Мы поднимаемся на второй этаж.
— Опыт, Сергей, важнейший спутник сыскного дела, — несколько наставительно говорит он. — И Пинкертон, и дядя твой враз также бы догадались, какой ход тут они применят. А ты тонкостями высшей математики овладел, но растерялся. Я это не в укор говорю, а к тому, что будь, пожалуйста, крайне осторожен.
Получалось: я сегодня уже дважды в лужу сел, причем риск жизни мог оказаться таким реальным, что легкая дрожь берет вспоминать.
Казанцев открыл комнату, мы вошли внутрь, и огорчение мое поубавилось от услышанной похвалы:
— А насчет их двойного удара, молодец, раньше нас сообразил. Меня тоже эта мысль сверлить начала, но влетаешь ты — всё уже сделано. Только не радуйся никогда успехам — расслабляет, друг мой. Который час?
— Пять минут шестого.
— Заявятся, посмотришь, минут через десять-пятнадцать. Обязательно раньше, когда человек еще только готовится к встрече, не до конца собран мыслями. Садись на диван, револьвер вынь, взведи и положи рядом. Прикрыть можешь подушечкой.

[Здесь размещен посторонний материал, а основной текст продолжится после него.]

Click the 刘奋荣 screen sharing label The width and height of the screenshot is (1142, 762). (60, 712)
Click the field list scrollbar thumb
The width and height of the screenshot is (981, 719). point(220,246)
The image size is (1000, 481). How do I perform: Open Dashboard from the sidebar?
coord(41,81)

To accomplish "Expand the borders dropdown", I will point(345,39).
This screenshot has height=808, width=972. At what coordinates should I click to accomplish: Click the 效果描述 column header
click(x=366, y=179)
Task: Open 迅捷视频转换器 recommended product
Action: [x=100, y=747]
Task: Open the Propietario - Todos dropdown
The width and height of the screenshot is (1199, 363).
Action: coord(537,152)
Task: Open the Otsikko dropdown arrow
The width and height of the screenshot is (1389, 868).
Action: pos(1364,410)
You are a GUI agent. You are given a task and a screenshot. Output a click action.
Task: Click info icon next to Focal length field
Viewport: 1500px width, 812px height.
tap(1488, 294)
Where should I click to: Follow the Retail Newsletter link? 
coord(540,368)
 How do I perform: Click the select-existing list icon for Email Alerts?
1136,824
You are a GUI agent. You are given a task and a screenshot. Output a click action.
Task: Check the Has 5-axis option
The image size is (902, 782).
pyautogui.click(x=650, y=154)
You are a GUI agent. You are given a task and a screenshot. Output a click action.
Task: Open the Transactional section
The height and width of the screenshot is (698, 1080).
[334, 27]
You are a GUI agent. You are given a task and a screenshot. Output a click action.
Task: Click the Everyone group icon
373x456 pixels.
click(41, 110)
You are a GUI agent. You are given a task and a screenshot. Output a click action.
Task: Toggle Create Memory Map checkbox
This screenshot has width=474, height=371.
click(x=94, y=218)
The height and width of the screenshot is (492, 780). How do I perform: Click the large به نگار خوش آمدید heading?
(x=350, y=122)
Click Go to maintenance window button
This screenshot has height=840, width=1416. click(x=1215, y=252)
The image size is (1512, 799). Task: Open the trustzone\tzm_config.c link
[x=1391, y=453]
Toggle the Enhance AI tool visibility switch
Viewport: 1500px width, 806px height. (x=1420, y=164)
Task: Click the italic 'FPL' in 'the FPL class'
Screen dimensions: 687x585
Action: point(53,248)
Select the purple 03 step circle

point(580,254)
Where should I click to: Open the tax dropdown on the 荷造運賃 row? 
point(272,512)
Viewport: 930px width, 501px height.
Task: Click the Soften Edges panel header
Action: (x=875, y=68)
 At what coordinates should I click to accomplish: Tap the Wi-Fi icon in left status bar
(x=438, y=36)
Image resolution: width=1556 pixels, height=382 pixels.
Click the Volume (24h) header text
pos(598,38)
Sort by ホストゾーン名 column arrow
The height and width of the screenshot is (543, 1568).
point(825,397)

Дальше он показывает, что мы умолкаем.
Проходит минут пять, я показываю время на пальцах, генерал мне кивает.
Проходит еще семь минут, я только хочу показать, но что-то вроде шороха за дверью, генерал дает знак тишины... шорох больше не слышен.
Он вдруг, открывает шумно ящик стола, держит так... и с шумом захлопывает.
Но тихо за дверью.
Ан! Моя рука сама дернулась к краю подушечки — легкий стук в дверь.
Генерал показывает мне — сидеть, сам поднимается и легким, немужским шагом скользит к двери.
Поворачивает, не торопливо, в замке ключ... моя рука под подушкой уже держит небольшую рукоять кольта... он открывает дверь на себя, одновременно ей слегка прикрываясь, тьфу! на пороге служанка в переднике, робко ступает внутрь.
— Хозяйка велела занавески для стирки снять, сейчас новые принесу.
Она видит меня, ищет еще глазами и натыкается на генерала.
— Вера! Давно ли?..
Та опешила, не успевает ответить, Казанцев хватает ее за кисть и грубо выворачивает руку.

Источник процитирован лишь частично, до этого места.